Saved entries
□ □ □ □

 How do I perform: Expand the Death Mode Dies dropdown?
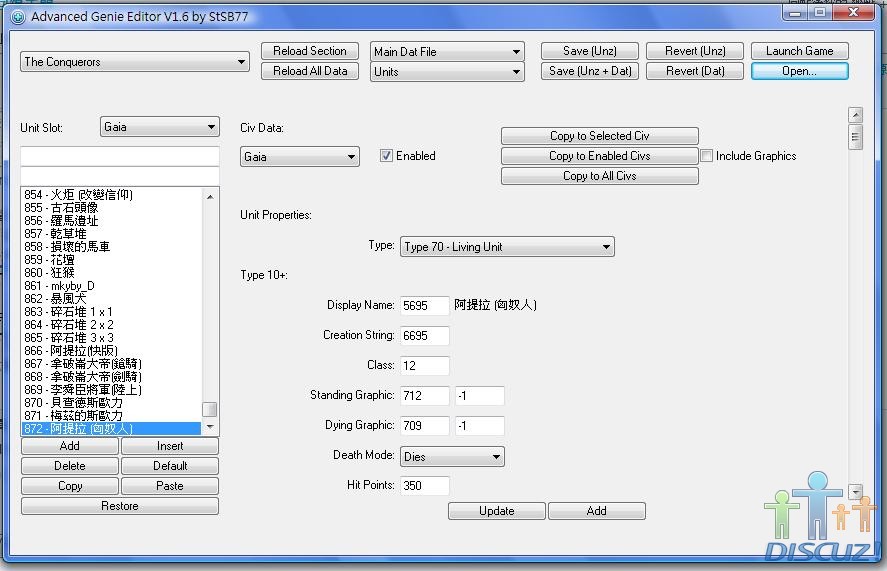(451, 457)
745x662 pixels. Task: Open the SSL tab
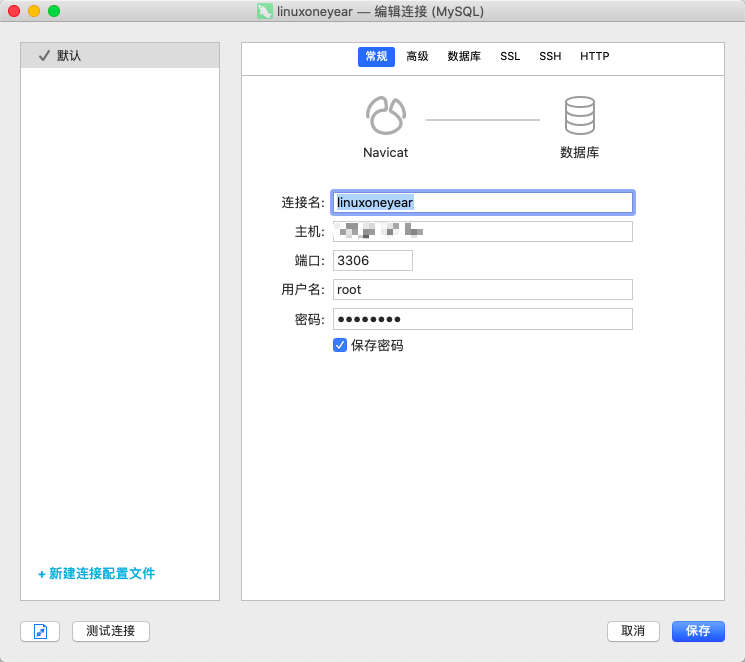click(x=510, y=57)
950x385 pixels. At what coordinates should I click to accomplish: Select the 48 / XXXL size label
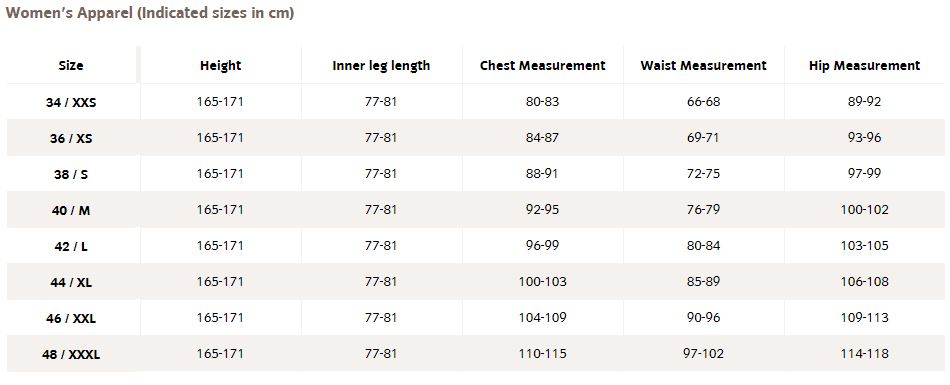coord(71,355)
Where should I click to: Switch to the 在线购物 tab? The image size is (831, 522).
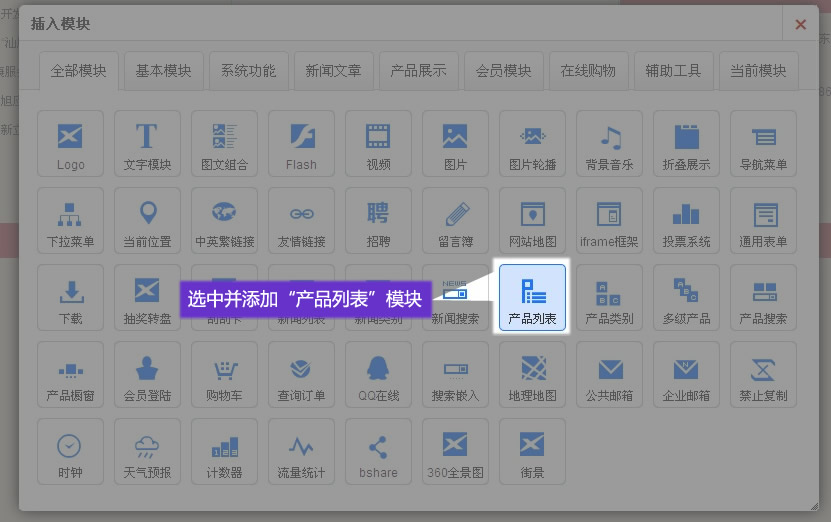click(588, 71)
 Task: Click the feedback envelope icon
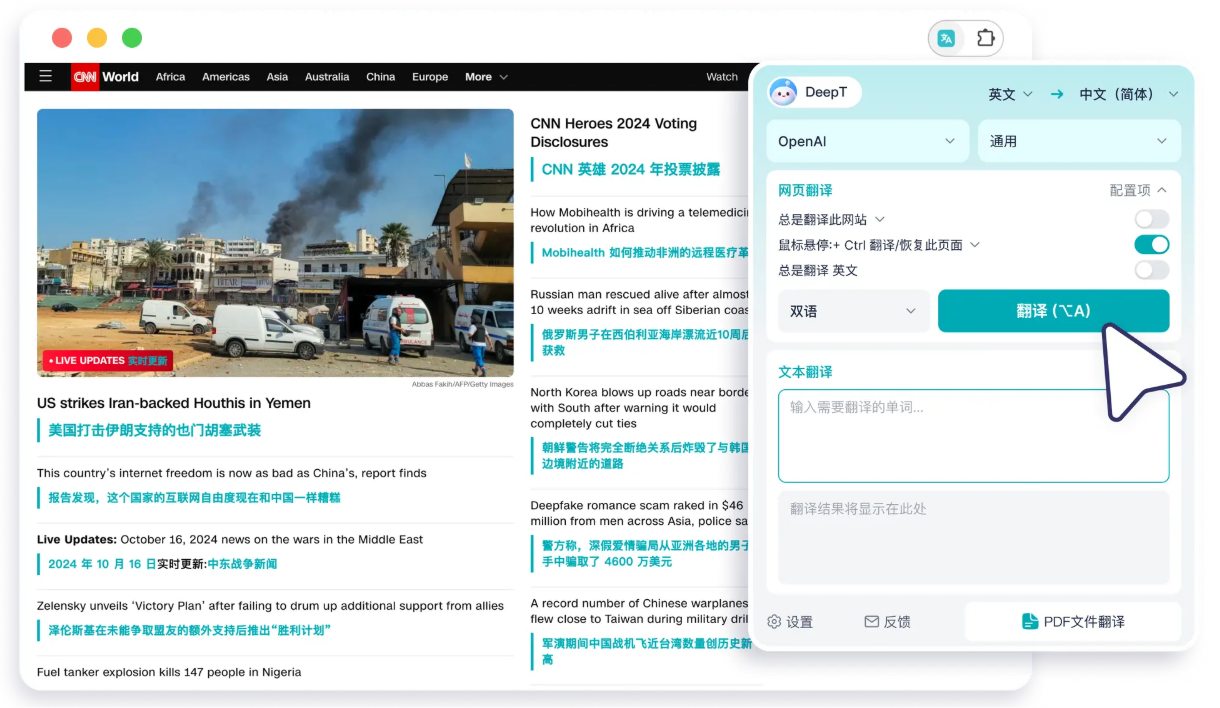[x=872, y=622]
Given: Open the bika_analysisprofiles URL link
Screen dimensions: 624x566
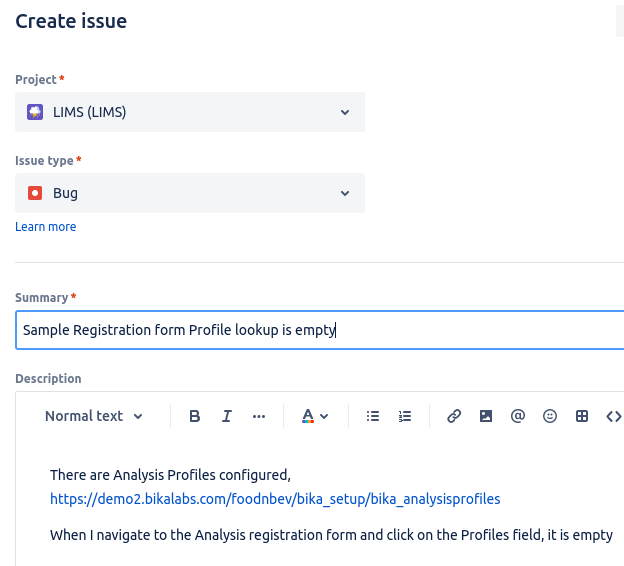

□ □ □ □

What is expected: Your answer must be an exact copy of the records, with no pictures in it.

Result for this task:
 How do I perform: Expand the Death Mode Dies dropdown?
(451, 457)
745x662 pixels. Task: Open the SSL tab
click(x=510, y=57)
950x385 pixels. At what coordinates should I click to accomplish: Select the 48 / XXXL size label
coord(71,355)
Where should I click to: Switch to the 在线购物 tab? The image size is (831, 522).
click(588, 71)
 Task: Click the feedback envelope icon
[x=872, y=622]
Given: Open the bika_analysisprofiles URL link
Screen dimensions: 624x566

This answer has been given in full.